Ross stood in the door of Harrington’s and saw his mother. There. At the booth in the corner by a window. She was staring out at the parking lot. She looked as Ross remembered her but thinner, a hell of a lot thinner. He noticed a slight tremor in her hands, wondered what that was about. He refused to dwell on it, refused to feel bad for her. When was the last time he’d seen her? Long time but she had never left him. Every day he felt her next to him, her unwashed voice of booze and cigarettes in his ears at night. Baby, she whispered, my baby. Ross stared at the floor and tried to steady his breathing. His heart thumped against his chest and he began to feel nauseous.
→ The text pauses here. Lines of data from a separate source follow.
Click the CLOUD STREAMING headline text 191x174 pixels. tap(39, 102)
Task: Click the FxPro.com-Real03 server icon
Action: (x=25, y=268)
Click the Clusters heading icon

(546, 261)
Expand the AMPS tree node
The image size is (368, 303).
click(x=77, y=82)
Last week, Ross found her on Facebook. No posts. No nothing but a blurred photo of her wan face and lank, straw blonde hair. Look at her, he told his NA sponsor. They were seated at a table in a coffee shop. A waitress took their order. Ross asked for green tea; his sponsor requested coffee, black. Thank you, the waitress said. Ross stopped drinking coffee after he had caught himself consuming five, six cups a morning for an easy speed rush. When he felt stressed, he donated plasma for the contact high of a needle entering his vein. His sponsor told him to stop it. What you’re doing will lead you back to the real thing, he warned Ross.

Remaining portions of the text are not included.